--- BEGIN Extract ---
The film opens with a soaring aerial shot over spectacular Arnhem Land scenery, immediately transporting us to a landscape that feels prehistoric, even as the on-screen title places the narrative in 1919. At the centre of the film is two men. We are introduced to the first, Gutjuk, as a child (Guruwuk Mununggurr) as he watches his family hunt wallabies. The harmonious idyll of silent feet on the forest floor is contrasted with the crashing intrusion of horses. The second, Travis (Simon Baker), is a sniper returned from World War I, now working as a Northern Territory police officer. Travis, too, is first seen at a distance, observing Gutjuk’s family through the crosshairs of his rifle, providing cover as his team advance on the waterhole, responding to complaints of purloined livestock. The mirroring of the watcher and the watched establishes the bond that will subsequently develop between the two men. When confrontation breaks out on the ground, Travis’ offsider Eddy (Callan Mulvey) loses his nerve and opens fire, and the scene turns into a bloodbath, with the officers indiscriminately massacring the Indigenous family. Travis demonstrates his own autonomous moral code by wading into the waterhole to rescue the surviving Gutjuk – much to the disapproval of Eddy. 

Gutjuk (Jacob Junior Nayinggul)
--- END Extract ---
--- BEGIN Entries supplied ---
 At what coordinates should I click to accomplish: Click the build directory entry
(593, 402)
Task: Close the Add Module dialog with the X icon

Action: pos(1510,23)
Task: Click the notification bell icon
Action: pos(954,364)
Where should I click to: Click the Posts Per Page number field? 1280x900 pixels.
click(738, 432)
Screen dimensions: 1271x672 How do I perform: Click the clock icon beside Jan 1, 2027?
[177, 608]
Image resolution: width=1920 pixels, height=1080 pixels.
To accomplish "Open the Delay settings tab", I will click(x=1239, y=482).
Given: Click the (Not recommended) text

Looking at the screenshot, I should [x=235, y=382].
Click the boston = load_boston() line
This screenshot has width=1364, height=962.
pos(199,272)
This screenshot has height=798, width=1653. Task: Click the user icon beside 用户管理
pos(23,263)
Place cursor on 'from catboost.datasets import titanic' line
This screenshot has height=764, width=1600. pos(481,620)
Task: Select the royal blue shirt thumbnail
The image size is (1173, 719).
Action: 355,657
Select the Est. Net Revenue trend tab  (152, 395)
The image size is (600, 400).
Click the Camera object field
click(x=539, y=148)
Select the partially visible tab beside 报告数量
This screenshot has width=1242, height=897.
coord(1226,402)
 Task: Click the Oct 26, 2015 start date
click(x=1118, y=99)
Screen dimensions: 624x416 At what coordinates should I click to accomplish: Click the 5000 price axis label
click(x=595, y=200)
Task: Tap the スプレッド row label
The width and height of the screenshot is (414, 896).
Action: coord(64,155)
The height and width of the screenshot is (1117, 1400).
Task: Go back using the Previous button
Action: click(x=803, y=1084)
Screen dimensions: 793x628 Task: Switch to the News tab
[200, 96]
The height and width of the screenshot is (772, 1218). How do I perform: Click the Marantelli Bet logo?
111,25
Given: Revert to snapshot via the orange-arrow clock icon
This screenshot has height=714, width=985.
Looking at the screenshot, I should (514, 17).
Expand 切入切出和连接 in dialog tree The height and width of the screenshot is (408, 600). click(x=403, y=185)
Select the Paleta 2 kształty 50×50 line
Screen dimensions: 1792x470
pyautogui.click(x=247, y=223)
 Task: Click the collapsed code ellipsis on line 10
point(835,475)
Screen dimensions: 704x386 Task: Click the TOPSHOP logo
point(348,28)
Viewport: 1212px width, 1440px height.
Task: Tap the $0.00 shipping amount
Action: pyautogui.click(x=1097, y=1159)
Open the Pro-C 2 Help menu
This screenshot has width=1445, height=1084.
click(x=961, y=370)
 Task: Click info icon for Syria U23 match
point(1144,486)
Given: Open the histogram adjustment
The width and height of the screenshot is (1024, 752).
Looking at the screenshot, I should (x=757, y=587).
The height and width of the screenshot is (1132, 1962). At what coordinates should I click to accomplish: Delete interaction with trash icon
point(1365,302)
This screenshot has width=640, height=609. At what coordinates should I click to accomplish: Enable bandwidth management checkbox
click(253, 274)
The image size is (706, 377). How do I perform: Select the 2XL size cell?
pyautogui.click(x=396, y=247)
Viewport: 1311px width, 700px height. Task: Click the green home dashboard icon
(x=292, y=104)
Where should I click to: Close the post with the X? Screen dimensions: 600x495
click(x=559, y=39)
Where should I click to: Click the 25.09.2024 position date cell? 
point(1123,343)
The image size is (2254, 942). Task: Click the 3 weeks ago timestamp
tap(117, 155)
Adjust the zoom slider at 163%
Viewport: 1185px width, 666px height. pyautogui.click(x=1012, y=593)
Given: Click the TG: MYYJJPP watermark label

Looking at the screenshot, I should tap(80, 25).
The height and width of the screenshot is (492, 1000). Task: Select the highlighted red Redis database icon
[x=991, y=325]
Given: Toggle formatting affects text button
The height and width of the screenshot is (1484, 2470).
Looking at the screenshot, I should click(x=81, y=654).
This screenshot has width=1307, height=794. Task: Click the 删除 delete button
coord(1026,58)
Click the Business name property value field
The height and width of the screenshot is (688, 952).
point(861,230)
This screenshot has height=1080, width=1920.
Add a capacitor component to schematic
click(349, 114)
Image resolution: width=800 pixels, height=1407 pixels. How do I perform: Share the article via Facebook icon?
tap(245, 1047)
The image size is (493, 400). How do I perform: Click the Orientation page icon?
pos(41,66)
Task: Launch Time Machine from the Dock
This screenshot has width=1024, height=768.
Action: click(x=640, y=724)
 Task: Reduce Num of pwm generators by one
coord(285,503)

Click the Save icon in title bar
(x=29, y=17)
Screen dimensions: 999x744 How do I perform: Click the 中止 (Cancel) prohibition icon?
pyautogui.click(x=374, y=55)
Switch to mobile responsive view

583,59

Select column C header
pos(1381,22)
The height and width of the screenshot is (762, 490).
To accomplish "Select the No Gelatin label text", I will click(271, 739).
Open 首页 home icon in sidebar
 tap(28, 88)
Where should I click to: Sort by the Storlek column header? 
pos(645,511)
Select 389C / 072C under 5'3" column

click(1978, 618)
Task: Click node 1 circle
--- END Entries supplied ---
Tasks for this exercise »
1 – Echo the records verbatim, starting at the line containing "The image size is (493, 400)." and ending at the line containing "pos(1381,22)", with both of those lines included.
2 – Carry on the film review from the point where it stops.

The answers »
1 –
The image size is (493, 400). How do I perform: Click the Orientation page icon?
pos(41,66)
Task: Launch Time Machine from the Dock
This screenshot has width=1024, height=768.
Action: click(x=640, y=724)
 Task: Reduce Num of pwm generators by one
coord(285,503)

Click the Save icon in title bar
(x=29, y=17)
Screen dimensions: 999x744 How do I perform: Click the 中止 (Cancel) prohibition icon?
pyautogui.click(x=374, y=55)
Switch to mobile responsive view

583,59

Select column C header
pos(1381,22)

2 –
The plot resumes twelve years later. Gutjuk (played as an adult by Jacob Junior Nayinggul) has been raised under the anglicised name Tommy, and is living as a station hand at the East Alligator River mission reserve with the compassionate Claire (Caren Pistorius) and her brother, pastor Braddock (Ryan Corr). Travis and Eddy have maintained a mutual code of silence over their complicity in the massacre; the past resurfaces, however, when they are ­summoned by their commander, Moran (Thompson), who brings warnings that a ‘wild mob’ is wreaking havoc across the country, killing livestock and burning stations. The leader of these outlaws is Baywara (Sean Mununggurr), an uncle of Gutjuk’s who is rumoured to be another survivor of the massacre. Moran knows that there was more to this bloody incident than was officially reported, and dispatches Travis to quash this potential resistance before the distant commissioner begins asking questions.

Travis surprises Eddy by eschewing the latter’s assistance on this mission (‘I won’t make the same mistake twice’), and instead enlists Gutjuk as his tracker, assuring the young man that he intends to bring his uncle in alive, and will show him the mercy that will otherwise be shunned if they fail in their mission. Gutjuk accompanies Travis, but harbours secret plans to defect and turn Travis over to Baywara. 

Travis (Simon Baker) 

In a thematically resonant scene, Travis and Gutjuk begin to develop a shared code of respect. As a show of trust, Travis hands his rifle over to Gutjuk and teaches him how to shoot. Gutjuk is frightened by the gun, but willingly enters this ritual of masculine instruction after Travis explains, ‘When you’ve got the high ground, you control everything.’ By returning to point-of-view shots through the rifle’s sight, the film reiterates one of its central themes: the power inherent within the gaze. This is reinforced visually throughout the film, particularly when the world is viewed down the barrel of a gun, or through the lens of a coloniser’s camera: each a technological intervention that can violently recast the narratives of history.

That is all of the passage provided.